Дорогой мой человек - Герман Юрий Павлович. Страница 19
Здесь увидел он себя в зеркале и даже попятился – таков он теперь стал: дурацкая, словно в любительском спектакле, неопределенного цвета бороденка обросла его скулы и клинышком сошлась на подбородке. И усы отросли бесформенные, не усы, а «элементарная шерсть», как выразился одессит Колечка Пинчук, тоже остановившийся возле того самого зеркала, перед которым обозревал себя Володя.
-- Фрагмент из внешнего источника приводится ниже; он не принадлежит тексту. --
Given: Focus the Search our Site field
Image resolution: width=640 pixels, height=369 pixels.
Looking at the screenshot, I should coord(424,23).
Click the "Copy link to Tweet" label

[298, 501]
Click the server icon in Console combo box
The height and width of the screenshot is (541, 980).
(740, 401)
Глаза же смотрели испуганно и брезгливо из-под лохматых, длинных ресниц – оглядывали ободранные на лесных тропах щеки, лоб, иссеченную дождями и снегом кожу, – оглядывали Владимира Афанасьевича Устименко, такого, какому впору и даже очень подошло бы, подпираясь хвостом, лазать по стволам таинственных баобабов, – так он про себя подумал и, разжившись у Пинчука бритвой, принялся за бритье.
«Нашего Цветкова, имея такую внешность, как моя, – не заменить, раздумывал он, кряхтя под взмахами пинчуковской, черт бы ее драл, бритвы. – С такой рожей действительно на хвосте раскачиваться в далеких и таинственных обезьяньих тропиках!»
Эти его размышления подтвердил и Колечка Пинчук, принимая бритву.
– Теперь маненько получше на витрину стали, – сказал он. – Хотя и не вполне, потому что шевелюра еще нечеловеческая. Может, подстричь вас, товарищ доктор, хотя за успех поручиться не могу…
– Давайте стригите! – согласился Володя.
Пинчук сначала подстриг его лесенкой, потом эту лесенку «улучшил», потом, ввиду «безвыходности ситуации», предложил обрить голову «начисто».
– Брейте! – вздохнул Устименко.
– Вот теперь – ничего как будто? – с сомнением спросил Колечка. – Вы только на меня не обижайтесь, товарищ доктор, я же токарь, а не парикмахер…
И, напевая «С одесского кичмана сорвались два уркана», Колечка отправился за дебелой и статной няней, а Володя, завернувшись в одеяло, наподобие тоги, пошел осматривать усадьбу дома отдыха «Высокое», чтобы знать, как тут в случае чего можно будет обороняться.
Вместе с ним, опираясь на самодельный костыль, ходил опытный солдат Кислицын и сообразительный Ваня Телегин.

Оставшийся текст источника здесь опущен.